I guess this image always comes to mind since the Easter Bunny always left a big chocolate bunny in my basket, along with the jellybean-filled plastic eggs, stuffed animals and books. (The Easter Bunny that visited my brother and me firmly believed in literacy.)

My chocolate bunny was always gone before my brother’s since I’m addicted to the stuff, but I remember one year my brother became known as the "bunny boy." When I was in college, my sorority sold chocolate bunnies (our mascot was the bunny) as a fund raiser and soon my brother became our biggest customer. Whether it was because he loved my sisters or because he loved the chocolate bunnies, his name soon became synonomous with our fund raiser and I was always bringing home a bunny to my brother.

The other day, my mother and I chuckled over this story. Just talking about that sweet stuff made my mouth water.

But, since chocolate has always been a staple in my diet, I began wondering about the history of that addictive food. I’m one of those people that always wants to know more about things, so I went to a book I have that tells about the origins of everyday things.

Here’s what I discovered in those pages.

Chocolate has actually been around a long time. The beans of the cacao tree were used to make a chocolate drink hundreds of years before the Italians and French first produced the early versions of what we now eat.

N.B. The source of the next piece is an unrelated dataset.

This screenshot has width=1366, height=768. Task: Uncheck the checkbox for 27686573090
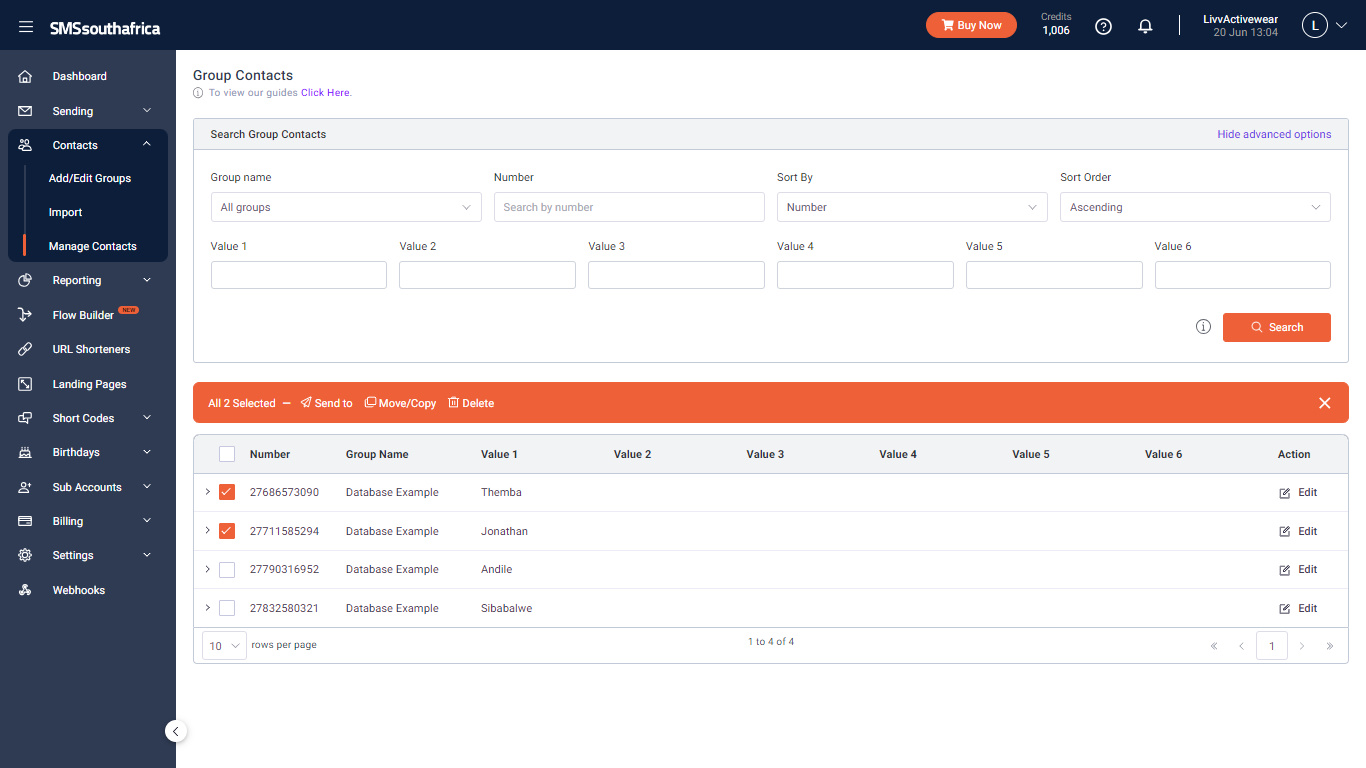[227, 492]
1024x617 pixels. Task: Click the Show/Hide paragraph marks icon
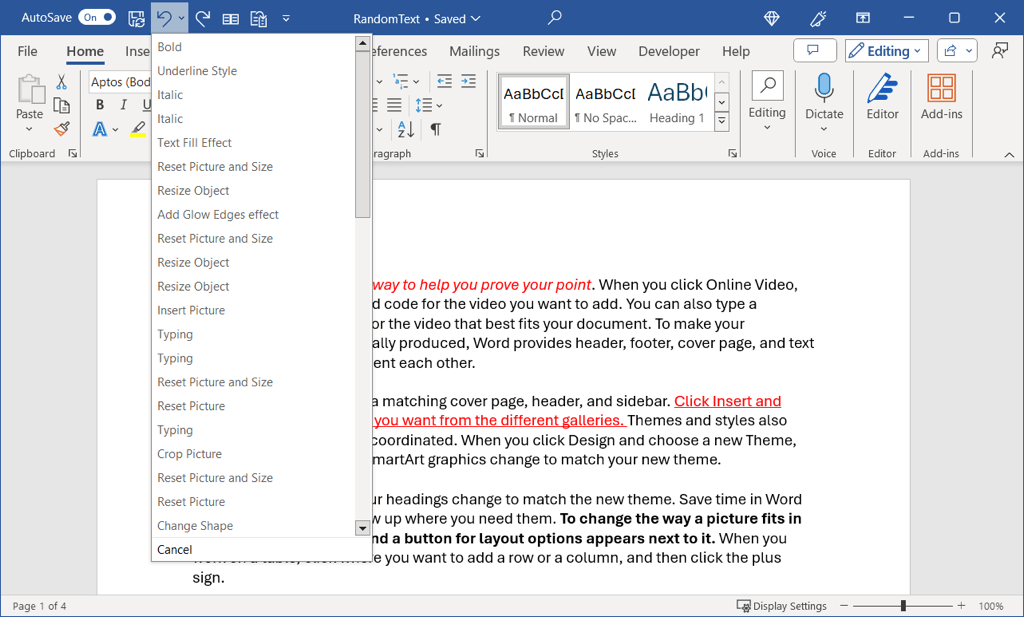pos(436,129)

In 1819, a Swiss man came up with the idea of selling chocolate in blocks and making it on a factory scale. Hooray for Francois-Louis Cailler!

An advertisement in Britain for Fry’s Chocolate Lozenges as "a pleasant and nutritious substitute for food" while traveling was the first reference to eating chocolate. And, that was in a 1826.

Sixteen years later, Cadbury’s began marketing chocolate as confectionery and in 1861 introduced

assortments, known as "fancy boxes."

But, it was in 1875 that milk chocolate was created when a Nestlé worker and a factory foreman had the idea of adding condensed milk, thus creating what so many people enjoy today.

So, more than 125 years later, we get to enjoy cookies, cakes, a variety of candy bars and, of course, chocolate bunnies.